The Christmas Gift

christmas-santa-claus-fig-decorationI don’t complain about the drought because it’s easy to maintain. Nothing falls from the sky, which has to be raked, shoveled, chopped or pumped out of the basement. Let me explain.

Picture winter in Philadelphia. Are your brain cells feeling brisk and frosty? Well, that’s not cold enough. Now picture 20 below with a wind chill that could freeze the balls off a polar bear—and you’re close.

The snow on our street was knee deep, and a sadistic snowplow driver thought it would be fun to pile it on top of our one car, where an ice storm turned it into a gigantic iceberg—with an antennae. I knew I should have replaced those California license plates.

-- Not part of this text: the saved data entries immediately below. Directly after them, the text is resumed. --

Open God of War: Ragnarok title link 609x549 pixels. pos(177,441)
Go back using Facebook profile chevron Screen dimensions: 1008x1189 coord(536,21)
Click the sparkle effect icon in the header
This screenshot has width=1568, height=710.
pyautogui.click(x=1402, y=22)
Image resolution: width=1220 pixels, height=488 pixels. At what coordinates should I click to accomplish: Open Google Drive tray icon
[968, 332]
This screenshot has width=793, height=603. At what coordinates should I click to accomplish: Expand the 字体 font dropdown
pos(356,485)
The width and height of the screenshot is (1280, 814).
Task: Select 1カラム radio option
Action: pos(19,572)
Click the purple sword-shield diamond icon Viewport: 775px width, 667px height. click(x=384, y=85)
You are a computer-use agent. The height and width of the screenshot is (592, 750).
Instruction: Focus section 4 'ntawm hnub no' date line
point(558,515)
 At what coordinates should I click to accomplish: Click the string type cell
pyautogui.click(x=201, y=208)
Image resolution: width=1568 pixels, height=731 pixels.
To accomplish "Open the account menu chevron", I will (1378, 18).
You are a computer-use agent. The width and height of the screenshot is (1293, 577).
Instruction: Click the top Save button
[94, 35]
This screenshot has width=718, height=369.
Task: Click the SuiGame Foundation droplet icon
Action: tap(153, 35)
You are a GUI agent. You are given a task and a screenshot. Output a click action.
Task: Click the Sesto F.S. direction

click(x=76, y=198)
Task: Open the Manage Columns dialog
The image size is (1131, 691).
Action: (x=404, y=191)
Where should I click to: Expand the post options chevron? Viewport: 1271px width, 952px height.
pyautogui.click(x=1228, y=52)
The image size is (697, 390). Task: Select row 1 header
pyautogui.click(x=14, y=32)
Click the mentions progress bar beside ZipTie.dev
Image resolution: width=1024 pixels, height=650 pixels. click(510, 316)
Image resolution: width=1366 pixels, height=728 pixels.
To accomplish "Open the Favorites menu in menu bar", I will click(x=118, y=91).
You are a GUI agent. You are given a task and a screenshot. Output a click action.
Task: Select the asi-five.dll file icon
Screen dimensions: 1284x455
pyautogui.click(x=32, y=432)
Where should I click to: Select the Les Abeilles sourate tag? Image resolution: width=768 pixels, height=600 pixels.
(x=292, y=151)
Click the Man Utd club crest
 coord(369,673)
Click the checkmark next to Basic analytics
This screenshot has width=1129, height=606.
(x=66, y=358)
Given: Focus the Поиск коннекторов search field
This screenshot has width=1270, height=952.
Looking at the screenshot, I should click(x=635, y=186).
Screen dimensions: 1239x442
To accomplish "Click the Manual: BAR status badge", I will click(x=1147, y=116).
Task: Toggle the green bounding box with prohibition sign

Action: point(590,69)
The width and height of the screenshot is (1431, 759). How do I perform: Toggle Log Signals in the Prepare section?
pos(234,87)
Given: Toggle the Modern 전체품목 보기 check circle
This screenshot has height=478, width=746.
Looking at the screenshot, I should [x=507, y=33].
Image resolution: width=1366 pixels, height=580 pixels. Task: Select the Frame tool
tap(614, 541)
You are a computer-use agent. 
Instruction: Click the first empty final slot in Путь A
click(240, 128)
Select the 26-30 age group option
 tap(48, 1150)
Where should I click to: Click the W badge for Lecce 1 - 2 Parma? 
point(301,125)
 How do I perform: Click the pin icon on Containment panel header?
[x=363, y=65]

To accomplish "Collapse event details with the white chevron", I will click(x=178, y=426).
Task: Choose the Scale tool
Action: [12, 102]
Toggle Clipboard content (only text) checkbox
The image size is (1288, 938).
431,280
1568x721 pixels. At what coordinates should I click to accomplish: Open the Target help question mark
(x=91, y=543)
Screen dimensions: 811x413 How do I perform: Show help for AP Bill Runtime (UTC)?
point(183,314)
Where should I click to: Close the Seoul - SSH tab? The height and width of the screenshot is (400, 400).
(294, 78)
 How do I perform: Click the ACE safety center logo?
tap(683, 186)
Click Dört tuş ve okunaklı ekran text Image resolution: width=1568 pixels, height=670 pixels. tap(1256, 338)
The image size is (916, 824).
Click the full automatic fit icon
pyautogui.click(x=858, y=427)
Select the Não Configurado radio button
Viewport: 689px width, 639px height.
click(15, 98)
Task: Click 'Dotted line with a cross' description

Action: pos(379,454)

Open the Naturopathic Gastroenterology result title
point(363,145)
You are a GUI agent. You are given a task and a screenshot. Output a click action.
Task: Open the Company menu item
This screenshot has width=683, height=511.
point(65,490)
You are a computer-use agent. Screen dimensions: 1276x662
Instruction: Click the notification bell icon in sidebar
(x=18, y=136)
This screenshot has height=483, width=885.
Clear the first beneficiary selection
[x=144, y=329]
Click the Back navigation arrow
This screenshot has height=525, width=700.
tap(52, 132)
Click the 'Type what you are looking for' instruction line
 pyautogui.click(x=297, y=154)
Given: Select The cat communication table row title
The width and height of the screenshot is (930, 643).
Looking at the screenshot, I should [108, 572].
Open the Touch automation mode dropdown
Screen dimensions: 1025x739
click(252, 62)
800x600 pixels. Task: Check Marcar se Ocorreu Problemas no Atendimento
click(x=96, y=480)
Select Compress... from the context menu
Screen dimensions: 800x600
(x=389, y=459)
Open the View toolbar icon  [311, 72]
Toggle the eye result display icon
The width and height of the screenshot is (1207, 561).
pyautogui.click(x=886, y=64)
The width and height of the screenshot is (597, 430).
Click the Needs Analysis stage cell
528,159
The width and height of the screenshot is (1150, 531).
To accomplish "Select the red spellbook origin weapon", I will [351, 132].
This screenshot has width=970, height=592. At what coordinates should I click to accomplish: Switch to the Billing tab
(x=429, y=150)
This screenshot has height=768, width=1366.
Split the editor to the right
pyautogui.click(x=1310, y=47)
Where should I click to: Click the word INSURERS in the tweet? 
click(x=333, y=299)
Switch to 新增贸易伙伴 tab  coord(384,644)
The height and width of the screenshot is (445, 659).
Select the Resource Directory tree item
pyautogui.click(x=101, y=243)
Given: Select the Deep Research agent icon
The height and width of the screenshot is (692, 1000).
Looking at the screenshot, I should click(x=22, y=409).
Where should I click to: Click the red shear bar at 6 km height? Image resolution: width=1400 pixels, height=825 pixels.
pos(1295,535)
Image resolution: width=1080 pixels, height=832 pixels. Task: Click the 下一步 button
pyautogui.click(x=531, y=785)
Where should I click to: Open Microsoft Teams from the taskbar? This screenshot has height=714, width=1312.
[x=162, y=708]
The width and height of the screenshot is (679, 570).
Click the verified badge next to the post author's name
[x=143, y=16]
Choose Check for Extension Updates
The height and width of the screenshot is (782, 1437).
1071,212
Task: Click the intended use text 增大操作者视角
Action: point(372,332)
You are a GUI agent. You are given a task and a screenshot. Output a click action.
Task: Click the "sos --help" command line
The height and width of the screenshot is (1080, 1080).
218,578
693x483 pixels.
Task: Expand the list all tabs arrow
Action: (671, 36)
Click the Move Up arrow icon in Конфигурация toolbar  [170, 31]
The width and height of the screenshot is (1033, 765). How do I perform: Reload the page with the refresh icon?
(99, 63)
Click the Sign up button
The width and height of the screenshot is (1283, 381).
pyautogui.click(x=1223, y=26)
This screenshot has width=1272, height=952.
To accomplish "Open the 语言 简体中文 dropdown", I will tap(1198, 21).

But here’s the real problem: with Christmas approaching, I had no gift for my husband and no way to get to the mall.

That’s when inspiration hit. For my gift, I’d dig the car out of the ice.

I attacked with an ice chopper, actually a long iron pipe with a flattened blade at the end. To use it, you raise it up, and bring it down hard so it slices off bits of ice and hopefully not your toes. Then repeat 400,000 times.

Eight hours and twelve blisters later, I finally uncovered the car and remarkably, it started right up. But though the engine’s RPMs varoomed off the odometer—the car didn’t move. The tires were stuck to the street like they’d licked a frozen lamppost. So, with a 50-foot extension attached to my blow dryer, I melted the ice around the tires.

But the car still wouldn’t move. The tires just spun, fantailing a spray of ugly brown slush. Then a neighbor said he had just the thing, and placed a pair of expanded metal runners, like snowshoes for cars, in front of the rear tires.

“You just need traction,” he said. “Now try it.”

When I stepped on the gas, the tires caught the metal sheets and at approximately the speed of light, shot them six houses down, decapitating an entire choir of plastic lawn angels.

While I contemplated my next step, the tires refroze.

Okay. Last resort. I called the Auto Club. They arrived in a vehicle roughly the size of a Panzer tank, and yanked my car off the ice. I started it up and crept forward, but immediately began to skid sideways. I turned into the skid, but the car hadn’t read the driver’s handbook and I slid onto a snowbank, my back wheels spinning two-feet off the ground. The tank finally nudged the car into our driveway; where the snowplow promptly piled a wall of ice.

I was so discouraged. All I wanted was a gift for my husband, and I gave him a gift all right—a wife with a backache, ice-chopper’s elbow, and a nose so cold I couldn’t feel it. I’m told it dripped continuously for hours.

And in an O’Henry twist, my husband said that all he really wanted for Christmas was a little nookie.

“You’re kidding,” I groaned. Men are so simple. It broke my heart to shatter his sugar-plum dreams, but after that day, all I wanted for Christmas was a nice, long backrub.